---------- Dataset extract

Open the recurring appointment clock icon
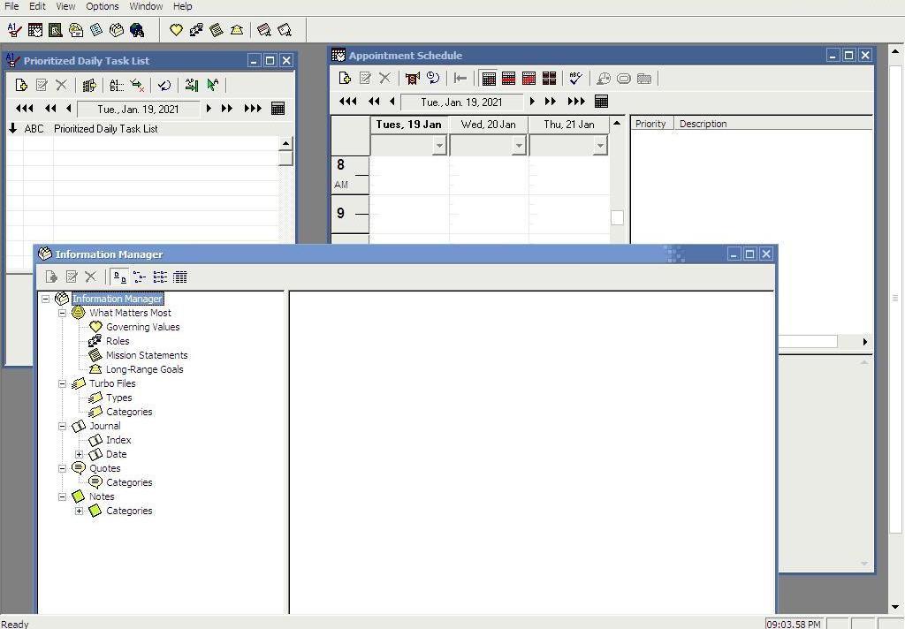 434,78
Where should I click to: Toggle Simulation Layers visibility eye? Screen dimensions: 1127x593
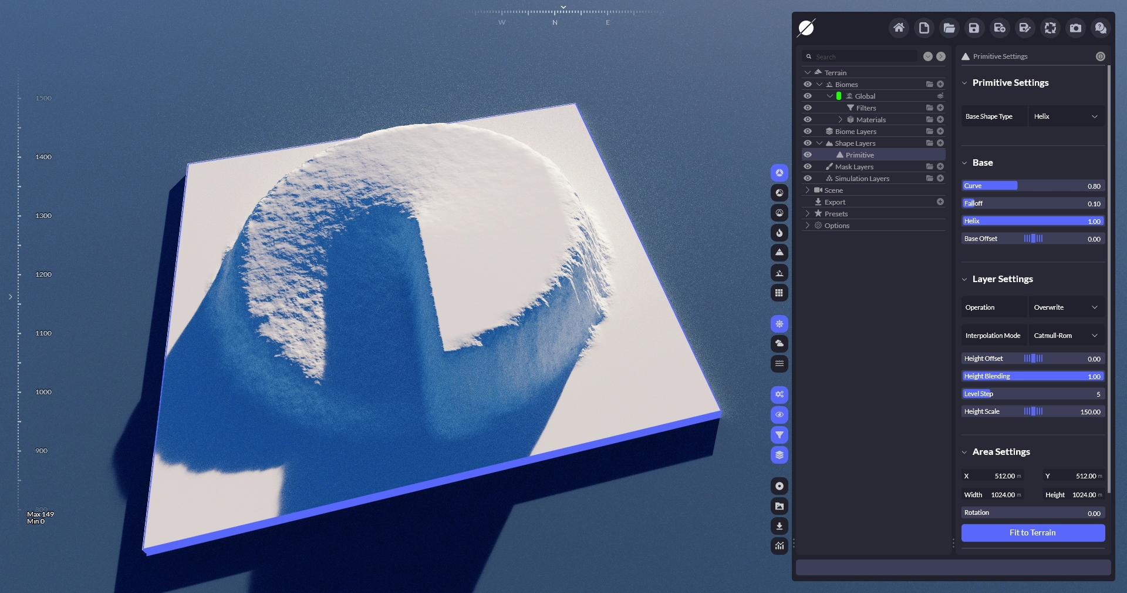coord(808,178)
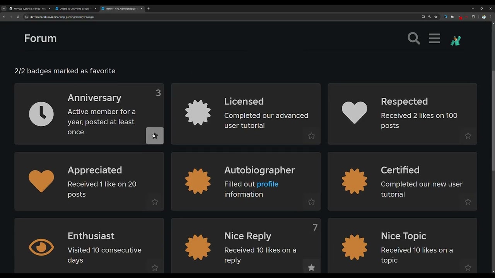Click the Autobiographer favorite star
Viewport: 495px width, 278px height.
[311, 202]
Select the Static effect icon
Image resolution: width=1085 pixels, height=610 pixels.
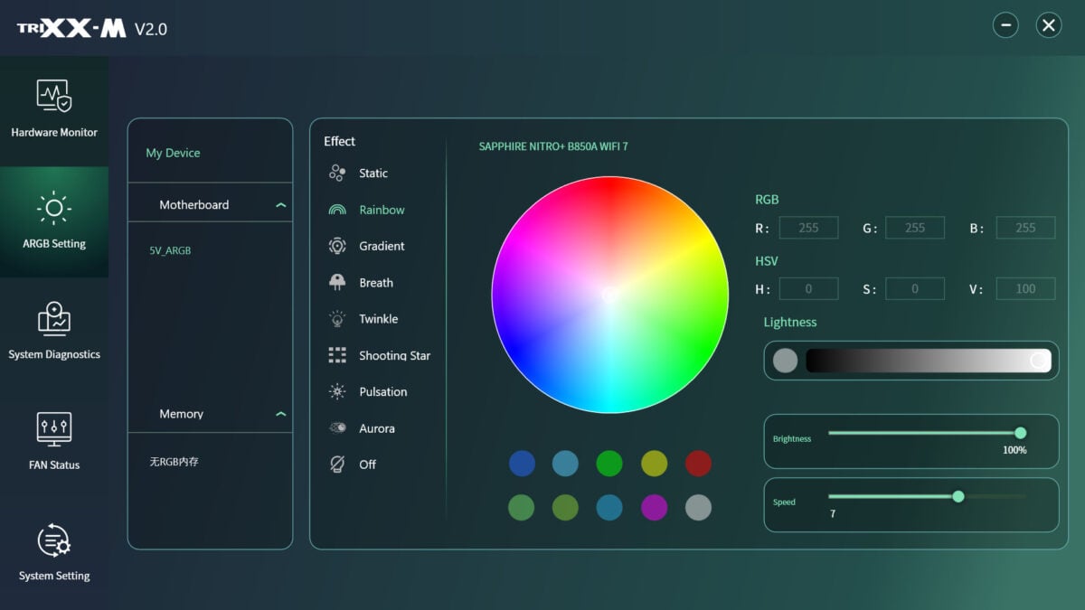[337, 174]
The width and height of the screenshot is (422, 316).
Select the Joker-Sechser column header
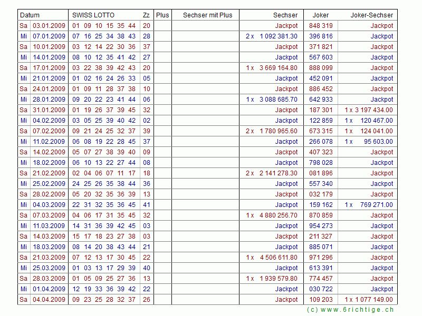click(x=371, y=15)
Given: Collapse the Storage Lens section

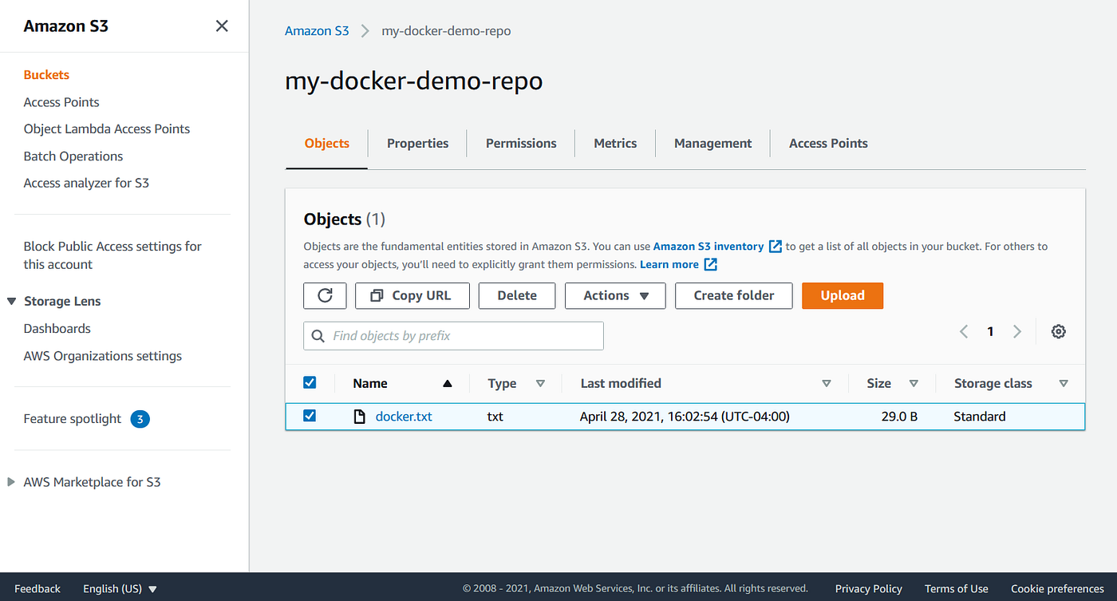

--------------------

What to do:
Write out exactly the lines running from the one with "Select the Static effect icon" through the end of the material, both ends included, while leaving the pictures out.

Response to the exercise:
Select the Static effect icon
Image resolution: width=1085 pixels, height=610 pixels.
[337, 174]
The width and height of the screenshot is (422, 316).
Select the Joker-Sechser column header
click(x=371, y=15)
Given: Collapse the Storage Lens section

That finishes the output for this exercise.